A PET plant in West Virginia and an R&D center in Ohio have a surprising new owner in Asian PET giant Far East New Century Corp.
FENC, which is based in Taipei, Taiwan, has successfully bid $33.5 million for the 800 million pound--per-year capacity resin plant in Apple Grove, W.Va., and a related lab facility in Sharon Center, Ohio. Both properties had been part of M&G Polymers, which filed for bankruptcy in October. The Apple Grove plant has been down since that time, laying off 130 workers.
The deal "is a strategic action" and will be FENC's first production site in the United States, FENC officials said in a Feb. 2 news release. They added that FENC, which claims to have been Asia's first PET maker and a current top five producer globally, considered several factors in making the offer.

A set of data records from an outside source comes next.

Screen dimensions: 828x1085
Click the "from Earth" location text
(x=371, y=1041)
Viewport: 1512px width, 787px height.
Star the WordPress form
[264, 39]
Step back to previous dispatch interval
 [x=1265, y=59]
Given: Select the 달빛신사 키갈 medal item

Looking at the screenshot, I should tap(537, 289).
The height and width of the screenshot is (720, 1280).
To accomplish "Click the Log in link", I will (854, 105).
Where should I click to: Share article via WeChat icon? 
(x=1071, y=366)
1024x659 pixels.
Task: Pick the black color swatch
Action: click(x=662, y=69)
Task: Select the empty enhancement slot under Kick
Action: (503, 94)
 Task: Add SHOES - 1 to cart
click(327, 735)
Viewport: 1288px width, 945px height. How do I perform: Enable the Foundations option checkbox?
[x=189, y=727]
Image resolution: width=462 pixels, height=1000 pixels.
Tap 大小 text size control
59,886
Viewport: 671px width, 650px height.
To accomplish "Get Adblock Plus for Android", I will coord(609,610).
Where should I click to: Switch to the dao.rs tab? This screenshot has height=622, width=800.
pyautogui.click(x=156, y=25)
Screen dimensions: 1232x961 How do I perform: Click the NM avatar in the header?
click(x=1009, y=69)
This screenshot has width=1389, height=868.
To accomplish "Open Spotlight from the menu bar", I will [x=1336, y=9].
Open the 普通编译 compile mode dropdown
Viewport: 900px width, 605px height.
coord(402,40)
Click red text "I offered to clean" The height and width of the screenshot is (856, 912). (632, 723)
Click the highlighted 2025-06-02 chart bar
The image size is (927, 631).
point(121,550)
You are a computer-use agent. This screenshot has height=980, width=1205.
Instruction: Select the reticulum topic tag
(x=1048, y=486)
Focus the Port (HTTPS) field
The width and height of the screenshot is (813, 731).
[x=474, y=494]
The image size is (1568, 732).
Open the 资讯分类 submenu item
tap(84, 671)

Regarding sales, officials said that the United States is one of FENC's major PET markets, and that a U.S.-based plant will be close to its customers. They added that the U.S. has been increasing non-tariff barriers to trade for importing to the American market. U.S. producers continuously launched anti-dumping case against Taiwanese PET makers in recent years.
A new tariff request against Taiwan was sent to the U.S. Trade Commission in September, claiming that Taiwan and four other countries have been dumping PET resin in the U.S. market at unfairly low prices.
For production, FENC officials said that a complete supply chain of upstream feedstock has been built in the United States. They added that tax reform bills have reduced corporate tax rates. These factors, as well as cheaper energy costs and the appreciation of the Taiwanese dollar against the U.S. dollar, "mean that now is an excellent time to invest in the U.S.," officials said.
FENC operates PET plants in Taiwan and China, and will open a new PET unit in Vietnam in June.
Bangkok-based materials company Indorama Ventures Public Co. Ltd. had bid $10 million to buy the West Virginia and Ohio assets in court documents filed Jan. 12 with U.S. Bankruptcy Court in Wilmington, Del.
Indorama was a supplier of raw materials to M&G and is owed almost $60 million, according to court documents. M&G had owned the Apple Grove and Sharon Center assets since 2000, when it bought them from Shell Chemical Co. Shell had purchased those properties in 1992 from Goodyear Tire & Rubber Co.
M&G, which is based in Houston, with corporate ownership in Tortona, Italy, also is seeking a buyer for its massive PET facility — named Project Jumbo — in Corpus Christi, Texas. That location is only partially finished. Cost overruns on the Corpus Christi project played a major role in M&G's bankruptcy filing.